Amidst many thrilling sports stories this year, we now have a stunning competition for the NBA MVP. Watching several future Hall of Famers duke it out – how cool!
I suspect this is not the year for reigning champ, Stephen Curry. Nor will it be for Chris Paul or Kevin Durant, two extraordinary players who’ve been injured for a good part of the year.
John Wall and Isaiah Thomas have been outstanding, but I don’t see them making it to the top tier. Nor will the young stud, Giannis Antetokounmpo.
LeBron James is the best player of the era, no doubt. And, in his 14th season, he has great numbers (26.4 points, 8.6 rebounds and 8.7 assists). But the Cavs have not impressed recently, and others have surpassed the King in both performance and leadership.
I love San Antonio and am thrilled at the continuing development of the remarkable Kawhi Leonard. A strong case can be made on his behalf. He’s, without question and by far, the best defender of the bunch, and that should count a lot. His shooting has improved dramatically, and he continues to be exceedingly careful with the ball, with very few turnovers.
But, though they have had a strong and winning season, the Spurs have flagged in important recent games. I simply don’t see Leonard making the difference an MVP should make, at least not this year.
For me, as for most, it comes down to James Harden and Russell Westbrook.
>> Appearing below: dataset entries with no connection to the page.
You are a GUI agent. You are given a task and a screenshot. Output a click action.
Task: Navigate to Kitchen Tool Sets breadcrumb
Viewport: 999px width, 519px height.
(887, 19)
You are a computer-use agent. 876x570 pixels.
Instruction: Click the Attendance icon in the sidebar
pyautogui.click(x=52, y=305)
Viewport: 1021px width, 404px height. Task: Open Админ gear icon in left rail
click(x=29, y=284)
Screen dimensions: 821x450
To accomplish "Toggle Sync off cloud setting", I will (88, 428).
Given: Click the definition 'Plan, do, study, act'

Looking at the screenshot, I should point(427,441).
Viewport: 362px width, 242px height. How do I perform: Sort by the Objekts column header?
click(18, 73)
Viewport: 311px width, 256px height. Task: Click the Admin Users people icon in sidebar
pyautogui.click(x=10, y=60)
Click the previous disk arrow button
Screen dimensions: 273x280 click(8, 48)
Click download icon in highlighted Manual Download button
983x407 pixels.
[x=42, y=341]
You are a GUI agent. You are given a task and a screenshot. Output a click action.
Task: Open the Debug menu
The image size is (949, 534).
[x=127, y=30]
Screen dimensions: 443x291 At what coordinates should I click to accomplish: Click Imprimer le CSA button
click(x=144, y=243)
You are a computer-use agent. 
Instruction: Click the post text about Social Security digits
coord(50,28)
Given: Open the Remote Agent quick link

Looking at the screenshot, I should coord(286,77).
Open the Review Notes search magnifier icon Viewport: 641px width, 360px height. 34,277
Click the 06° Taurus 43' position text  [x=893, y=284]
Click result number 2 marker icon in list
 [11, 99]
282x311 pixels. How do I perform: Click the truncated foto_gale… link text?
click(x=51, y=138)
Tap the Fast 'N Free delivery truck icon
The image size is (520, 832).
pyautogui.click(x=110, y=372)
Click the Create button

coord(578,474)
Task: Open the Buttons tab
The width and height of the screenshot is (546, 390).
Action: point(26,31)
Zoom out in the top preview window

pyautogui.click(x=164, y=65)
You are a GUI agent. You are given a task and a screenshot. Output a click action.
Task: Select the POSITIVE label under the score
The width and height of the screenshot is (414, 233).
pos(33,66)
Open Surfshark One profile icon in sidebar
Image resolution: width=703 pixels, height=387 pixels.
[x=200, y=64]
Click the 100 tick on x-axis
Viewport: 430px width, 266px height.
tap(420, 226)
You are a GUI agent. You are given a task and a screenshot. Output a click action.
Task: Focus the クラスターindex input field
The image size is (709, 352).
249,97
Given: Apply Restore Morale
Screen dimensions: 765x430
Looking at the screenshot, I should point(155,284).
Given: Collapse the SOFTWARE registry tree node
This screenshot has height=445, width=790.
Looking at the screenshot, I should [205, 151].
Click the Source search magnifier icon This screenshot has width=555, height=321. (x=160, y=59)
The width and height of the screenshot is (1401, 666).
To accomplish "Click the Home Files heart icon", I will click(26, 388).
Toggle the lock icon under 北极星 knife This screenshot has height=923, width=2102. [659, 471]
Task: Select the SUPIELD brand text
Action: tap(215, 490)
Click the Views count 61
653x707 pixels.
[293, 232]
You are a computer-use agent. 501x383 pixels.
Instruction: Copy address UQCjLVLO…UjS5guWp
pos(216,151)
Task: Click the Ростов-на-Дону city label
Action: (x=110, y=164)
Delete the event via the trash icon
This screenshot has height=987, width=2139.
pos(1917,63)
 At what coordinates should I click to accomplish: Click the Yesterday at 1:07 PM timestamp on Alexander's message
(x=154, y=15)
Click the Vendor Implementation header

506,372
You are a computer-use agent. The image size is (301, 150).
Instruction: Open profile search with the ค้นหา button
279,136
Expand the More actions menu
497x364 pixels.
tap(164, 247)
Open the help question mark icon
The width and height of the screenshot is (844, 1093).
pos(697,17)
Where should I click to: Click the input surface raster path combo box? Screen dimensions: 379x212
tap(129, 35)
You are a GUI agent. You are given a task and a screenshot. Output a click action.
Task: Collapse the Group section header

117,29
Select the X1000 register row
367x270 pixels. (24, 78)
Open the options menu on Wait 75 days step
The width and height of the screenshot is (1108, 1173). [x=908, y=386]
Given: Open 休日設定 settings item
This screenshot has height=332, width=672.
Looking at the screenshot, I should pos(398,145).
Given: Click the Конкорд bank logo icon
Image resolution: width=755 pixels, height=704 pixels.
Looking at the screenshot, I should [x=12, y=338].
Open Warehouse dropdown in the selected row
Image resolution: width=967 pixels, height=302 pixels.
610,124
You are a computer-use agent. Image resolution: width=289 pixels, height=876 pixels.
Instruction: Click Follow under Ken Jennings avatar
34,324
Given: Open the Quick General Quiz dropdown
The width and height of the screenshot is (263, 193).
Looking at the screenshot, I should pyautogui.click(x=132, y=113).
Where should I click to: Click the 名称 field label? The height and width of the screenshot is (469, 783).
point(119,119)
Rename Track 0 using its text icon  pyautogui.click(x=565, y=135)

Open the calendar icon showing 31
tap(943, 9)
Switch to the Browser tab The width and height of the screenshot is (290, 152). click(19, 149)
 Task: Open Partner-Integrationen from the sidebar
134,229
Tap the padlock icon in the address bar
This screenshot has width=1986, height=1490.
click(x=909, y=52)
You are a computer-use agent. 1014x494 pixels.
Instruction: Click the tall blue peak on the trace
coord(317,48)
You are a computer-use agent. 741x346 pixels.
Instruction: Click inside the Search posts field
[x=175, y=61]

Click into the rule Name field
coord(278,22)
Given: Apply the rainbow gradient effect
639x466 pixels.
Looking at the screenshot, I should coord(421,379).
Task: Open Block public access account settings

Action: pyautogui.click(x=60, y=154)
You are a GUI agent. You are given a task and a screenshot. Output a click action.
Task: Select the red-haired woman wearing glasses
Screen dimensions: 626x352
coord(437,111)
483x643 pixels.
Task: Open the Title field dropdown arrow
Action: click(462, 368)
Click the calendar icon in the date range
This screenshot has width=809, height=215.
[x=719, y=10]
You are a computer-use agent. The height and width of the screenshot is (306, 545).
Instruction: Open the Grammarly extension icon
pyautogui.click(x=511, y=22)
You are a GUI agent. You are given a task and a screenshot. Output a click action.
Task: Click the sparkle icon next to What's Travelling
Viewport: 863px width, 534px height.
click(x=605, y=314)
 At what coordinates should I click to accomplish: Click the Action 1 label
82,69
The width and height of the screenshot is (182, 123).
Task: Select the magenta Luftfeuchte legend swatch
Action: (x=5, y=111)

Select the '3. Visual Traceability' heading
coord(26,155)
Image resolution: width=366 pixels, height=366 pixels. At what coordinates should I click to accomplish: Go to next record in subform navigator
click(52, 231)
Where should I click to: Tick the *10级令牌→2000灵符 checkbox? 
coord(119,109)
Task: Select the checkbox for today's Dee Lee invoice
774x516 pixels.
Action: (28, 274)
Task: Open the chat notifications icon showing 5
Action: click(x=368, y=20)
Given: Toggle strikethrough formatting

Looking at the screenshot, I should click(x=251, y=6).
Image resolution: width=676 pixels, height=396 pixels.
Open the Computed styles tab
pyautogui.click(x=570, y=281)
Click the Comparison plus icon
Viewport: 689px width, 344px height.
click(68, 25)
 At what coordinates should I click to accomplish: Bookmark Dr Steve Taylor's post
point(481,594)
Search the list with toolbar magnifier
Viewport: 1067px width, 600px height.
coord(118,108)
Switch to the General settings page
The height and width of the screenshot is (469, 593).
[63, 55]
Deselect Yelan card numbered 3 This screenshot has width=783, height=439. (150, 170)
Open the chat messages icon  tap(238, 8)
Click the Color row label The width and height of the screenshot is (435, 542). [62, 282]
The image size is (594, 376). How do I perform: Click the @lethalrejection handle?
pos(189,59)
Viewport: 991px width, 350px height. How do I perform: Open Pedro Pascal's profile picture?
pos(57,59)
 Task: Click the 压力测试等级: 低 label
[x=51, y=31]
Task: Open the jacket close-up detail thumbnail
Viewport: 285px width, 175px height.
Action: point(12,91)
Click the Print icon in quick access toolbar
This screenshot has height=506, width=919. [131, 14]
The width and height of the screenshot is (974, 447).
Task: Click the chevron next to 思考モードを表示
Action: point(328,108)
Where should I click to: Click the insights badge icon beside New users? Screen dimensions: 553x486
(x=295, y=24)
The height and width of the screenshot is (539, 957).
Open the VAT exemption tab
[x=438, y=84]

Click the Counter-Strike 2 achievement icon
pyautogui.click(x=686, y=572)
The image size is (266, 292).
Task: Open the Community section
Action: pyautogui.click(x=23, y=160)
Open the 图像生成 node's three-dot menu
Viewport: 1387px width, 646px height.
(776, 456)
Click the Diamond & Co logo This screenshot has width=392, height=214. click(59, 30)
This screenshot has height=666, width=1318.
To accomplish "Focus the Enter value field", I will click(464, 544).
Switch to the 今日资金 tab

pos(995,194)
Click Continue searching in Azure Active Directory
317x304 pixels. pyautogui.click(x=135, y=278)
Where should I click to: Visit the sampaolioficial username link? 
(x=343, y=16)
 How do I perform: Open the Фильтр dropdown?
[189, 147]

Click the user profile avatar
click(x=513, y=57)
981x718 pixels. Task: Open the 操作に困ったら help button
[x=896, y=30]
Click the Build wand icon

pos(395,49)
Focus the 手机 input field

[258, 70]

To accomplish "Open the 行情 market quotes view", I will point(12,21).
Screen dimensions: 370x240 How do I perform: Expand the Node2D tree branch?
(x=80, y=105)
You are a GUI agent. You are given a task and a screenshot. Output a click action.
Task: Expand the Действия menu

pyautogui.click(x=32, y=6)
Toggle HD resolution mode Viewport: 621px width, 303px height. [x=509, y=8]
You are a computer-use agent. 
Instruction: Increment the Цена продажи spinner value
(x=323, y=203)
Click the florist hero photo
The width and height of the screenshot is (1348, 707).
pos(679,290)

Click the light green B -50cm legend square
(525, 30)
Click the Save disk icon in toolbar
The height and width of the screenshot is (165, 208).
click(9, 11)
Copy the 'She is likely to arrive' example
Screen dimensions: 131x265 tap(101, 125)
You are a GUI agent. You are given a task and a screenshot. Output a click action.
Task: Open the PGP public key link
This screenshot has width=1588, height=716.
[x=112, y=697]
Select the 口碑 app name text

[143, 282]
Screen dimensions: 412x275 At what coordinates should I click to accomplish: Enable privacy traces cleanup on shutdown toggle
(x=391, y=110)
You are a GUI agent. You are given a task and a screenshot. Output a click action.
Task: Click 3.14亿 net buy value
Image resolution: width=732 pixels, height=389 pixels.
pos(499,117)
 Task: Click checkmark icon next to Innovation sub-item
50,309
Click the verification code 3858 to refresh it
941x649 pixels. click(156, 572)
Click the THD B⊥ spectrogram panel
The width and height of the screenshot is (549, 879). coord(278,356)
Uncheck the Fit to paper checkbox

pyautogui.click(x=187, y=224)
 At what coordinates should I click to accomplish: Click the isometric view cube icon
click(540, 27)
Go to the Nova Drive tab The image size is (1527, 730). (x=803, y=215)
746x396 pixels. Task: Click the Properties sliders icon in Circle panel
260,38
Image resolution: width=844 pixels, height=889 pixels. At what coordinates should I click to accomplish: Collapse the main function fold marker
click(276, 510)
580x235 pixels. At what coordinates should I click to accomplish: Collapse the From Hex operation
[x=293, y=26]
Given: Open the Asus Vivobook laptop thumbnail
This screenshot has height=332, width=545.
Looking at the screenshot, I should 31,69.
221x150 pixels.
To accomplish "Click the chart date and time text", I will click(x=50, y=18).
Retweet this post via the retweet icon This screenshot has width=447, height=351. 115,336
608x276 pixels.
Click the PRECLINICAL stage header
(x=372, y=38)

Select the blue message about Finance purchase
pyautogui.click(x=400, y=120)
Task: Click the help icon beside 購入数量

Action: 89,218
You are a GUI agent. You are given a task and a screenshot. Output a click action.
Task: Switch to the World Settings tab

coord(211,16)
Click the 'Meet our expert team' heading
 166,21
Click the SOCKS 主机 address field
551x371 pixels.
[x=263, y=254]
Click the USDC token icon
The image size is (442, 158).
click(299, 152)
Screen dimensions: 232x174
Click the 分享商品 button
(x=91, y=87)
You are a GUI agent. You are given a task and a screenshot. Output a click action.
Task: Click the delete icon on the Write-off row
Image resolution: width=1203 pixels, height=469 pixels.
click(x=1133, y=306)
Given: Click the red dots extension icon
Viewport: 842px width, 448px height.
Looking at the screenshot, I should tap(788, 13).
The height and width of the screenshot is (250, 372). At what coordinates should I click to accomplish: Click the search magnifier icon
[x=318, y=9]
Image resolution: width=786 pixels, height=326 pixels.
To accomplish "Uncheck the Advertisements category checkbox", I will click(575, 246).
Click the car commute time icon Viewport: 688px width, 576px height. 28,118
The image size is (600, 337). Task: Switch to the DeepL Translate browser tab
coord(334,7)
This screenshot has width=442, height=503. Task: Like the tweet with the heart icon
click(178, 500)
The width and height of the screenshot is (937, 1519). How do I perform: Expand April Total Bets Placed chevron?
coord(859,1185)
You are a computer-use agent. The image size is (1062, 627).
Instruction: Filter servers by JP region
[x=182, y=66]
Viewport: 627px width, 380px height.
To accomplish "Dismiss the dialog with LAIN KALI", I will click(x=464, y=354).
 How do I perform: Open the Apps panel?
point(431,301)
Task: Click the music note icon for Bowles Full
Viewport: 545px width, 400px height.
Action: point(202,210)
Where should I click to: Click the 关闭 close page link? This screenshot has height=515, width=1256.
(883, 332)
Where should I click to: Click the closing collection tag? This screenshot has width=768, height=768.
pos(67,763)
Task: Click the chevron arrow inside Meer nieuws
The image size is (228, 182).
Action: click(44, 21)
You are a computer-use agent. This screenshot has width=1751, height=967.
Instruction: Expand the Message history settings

Their achievements on the court have made for one of the best MVP competitions in NBA history.
Look at Harden, my oh my. Ask those who have to defend against the Rockets. What do you do when Harden comes at you? The Rockets’ offensive firepower owes most credit to Harden’s rare shooting, passing, and moving skills. He has 29.3 points per game, with 8.1 rebounds and an eye-popping 11.3 assists.
Harden’s shooting efficiency is off the charts. Further, his proponents make a good argument that the Rockets have outperformed expectations in wins, more so than the Thunder. All this makes the case for Harden very strong.
Yet, I think Russell Westbrook – on a close call – deserves the honor.
I put some weight, but not all, on his extraordinary achievement of being the first player to average a triple double during a season since Oscar Robertson did it in 1961-62. Also, I do marvel at his setting the record for triple double games in a season. But that – alone – doesn’t drive my opinion.
Emotionally, I confess to being turned a bit by Westbrook’s scoring 50 points, with a buzzer beater, to win the game in which he set the triple double record. Why? It spoke volumes about the special passion and competitiveness he brings to his play, on behalf of his team, and as the key to Thunder wins.
Has he done more for the Durant-less Thunder than Harden has done for the Rockets? I understand the case here for Harden and the Rockets, but I hold to the opinion that Westbrook has been the greater difference-maker. His contribution has meant more to Thunder wins than Harden’s has to Rockets’ wins (though both are totally off the charts in this respect).
Indeed I feel strongly enough in this respect to believe the Thunder would take down the Rockets, if the two meet in the playoffs. And, part of that calculus is based on the fact that I would take Westbrook against Harden in a face-off of the two great players/leaders.
So, I’m for Westbrook. But I won’t be disappointed if Harden wins.
What I celebrate above all else is that we’ve been blessed with a truly epic competition this year involving a good number of the best players who have ever played the game.